南宮037

ハイキングコースに背を向けると、目の前にコンクリート製の宝物殿が立っている。

朱で彩られた和風の建物には刀剣や胴丸、駅鈴など数多の宝物が収蔵されている。

特に刀剣類が充実しており、その数は数十振に及ぶという。

中でも「三条」「康光」「鉾(無銘)」の3点は戦前の国宝で、現在は国の重要文化財に指定されている。

南宮大社が刃物の神様という面もあるが、かつて西美濃地方が刀鍛冶の中心地だったことも大きい。

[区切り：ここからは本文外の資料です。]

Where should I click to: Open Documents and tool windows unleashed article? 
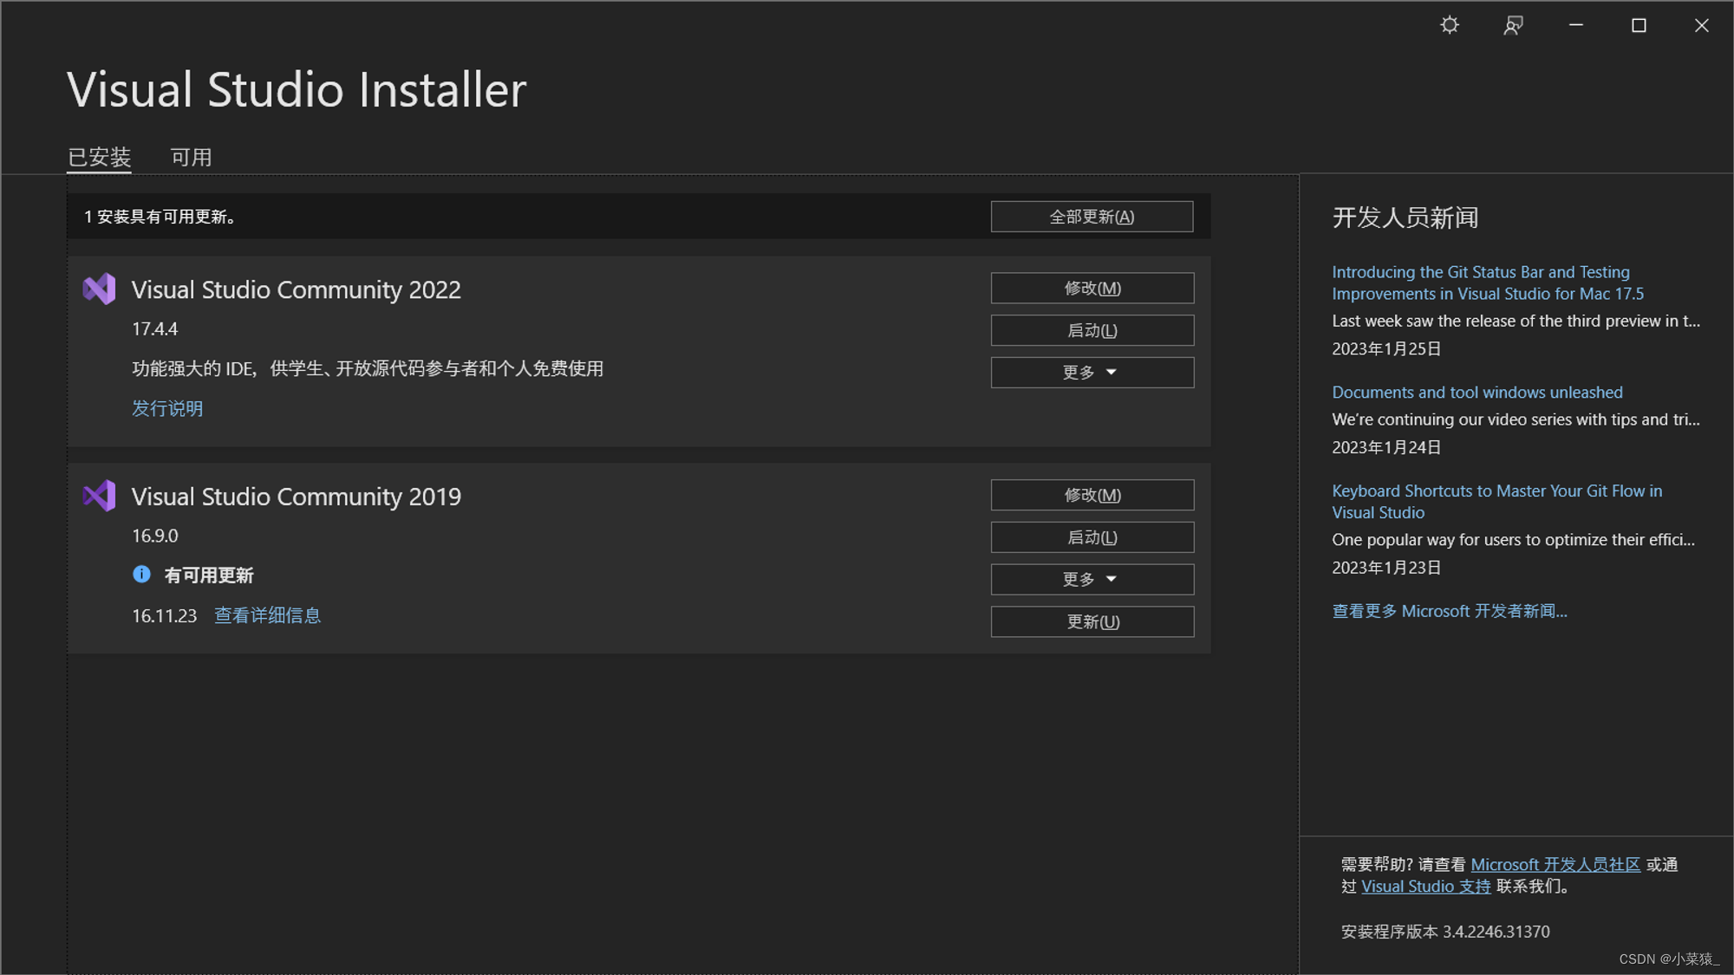[1477, 393]
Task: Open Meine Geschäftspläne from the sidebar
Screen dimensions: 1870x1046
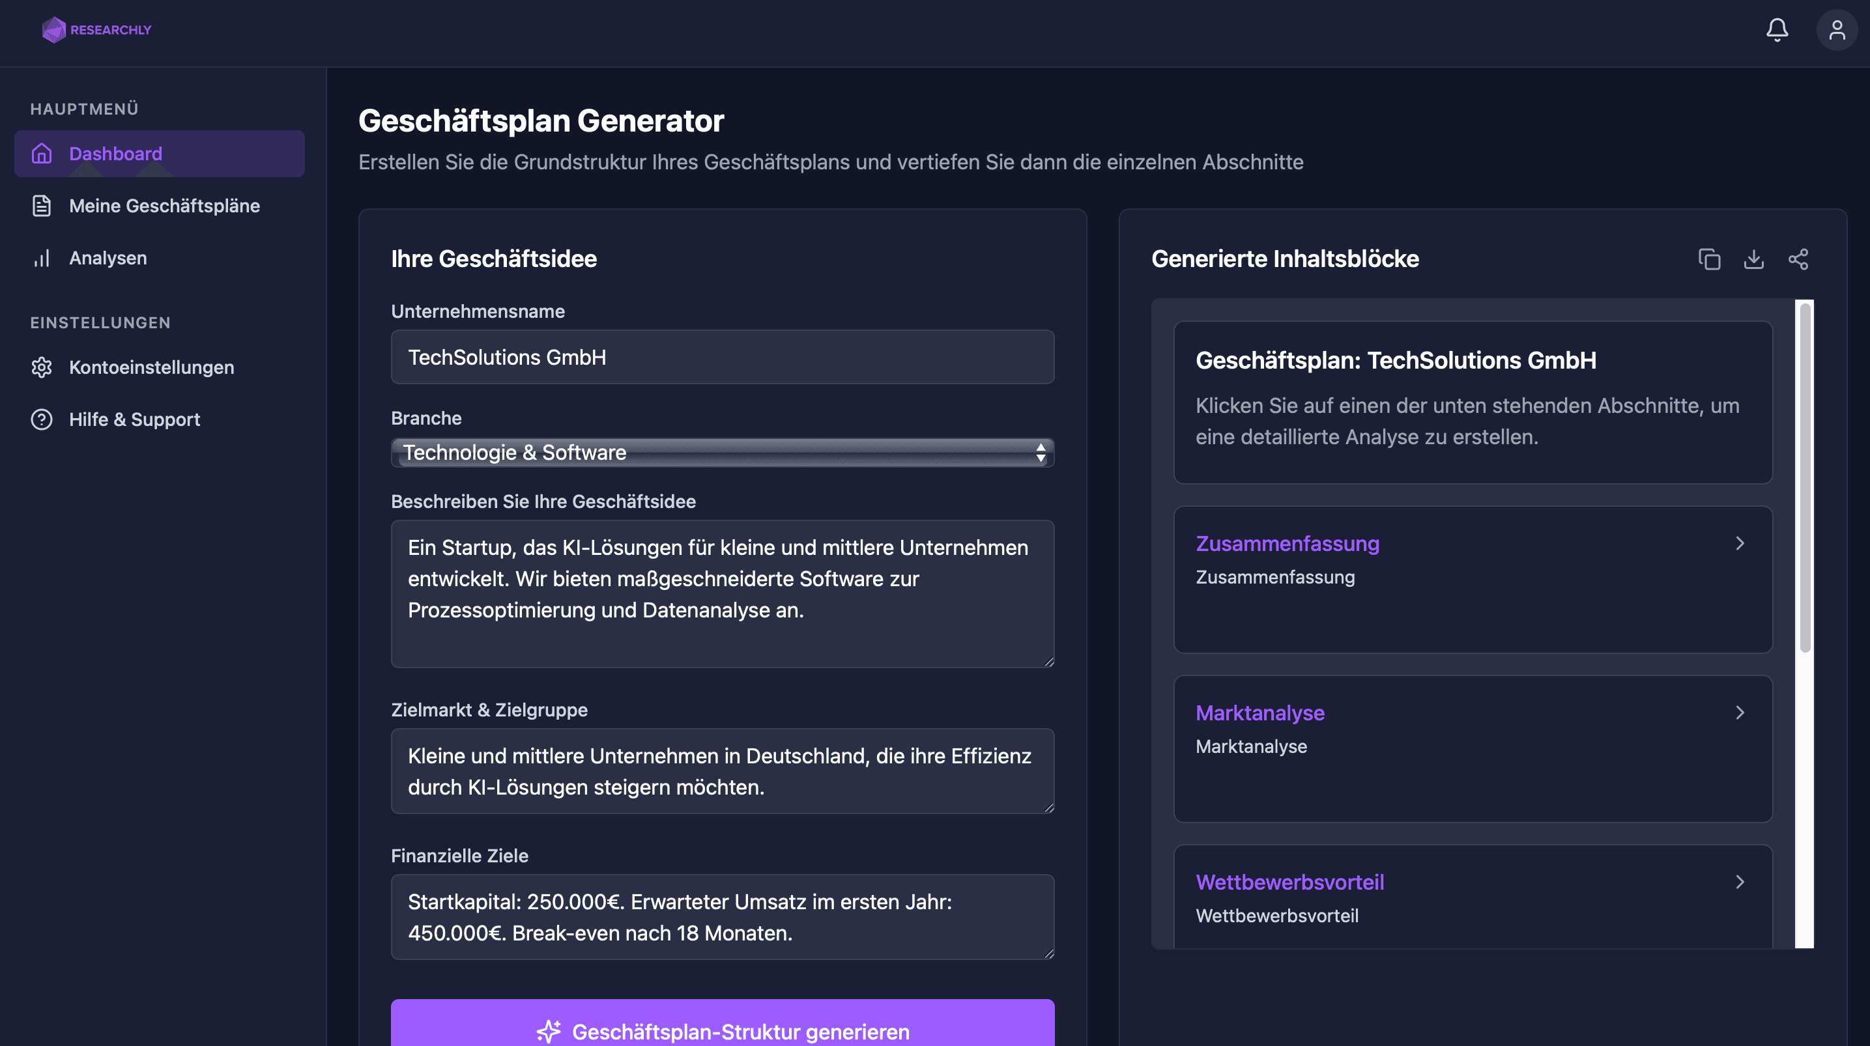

ただ、残念なことに宝物殿が一般公開されるのは年に一度、11月3日の文化の日のみ。

なぜだろう? もったいない気がする。

南宮038

宝物殿の前に旧い社号標が立っている。

「国幣大社 南宮神社」とあるから戦前のもだろう。

この「南宮」という社号については「国府の南に鎮座しているから」という由来を既に記した。

これに対して南宮大社の宇都宮精秀宮司が「朝鮮半島と深い関わりがある」という新説を唱えている。

現在、韓国人の姓は「金」「李」「朴」など漢字一文字が圧倒的に多いが、中には漢字二文字の姓も8つほど存在する。

その中で最も多いのが「南宮[ナムグン]」という姓。

ルーツは古代中国の周王朝文王時代、古代朝鮮へ渡来してきた南宮氏の子孫と伝わる。

その南宮氏は製鉄に関係ある一族とも云われているそう。

大陸から朝鮮半島を経由して日本に鉄器が伝来したのは紀元前4世紀ごろのこと。

その経緯に絡んだ南宮氏が日本に渡来し、南宮大社の創建とも関わった…のかどうか。

ここまでくると考古学と歴史学の専門的な話になり過ぎ、門外漢の私には何が何だかチンプンカンプンだ。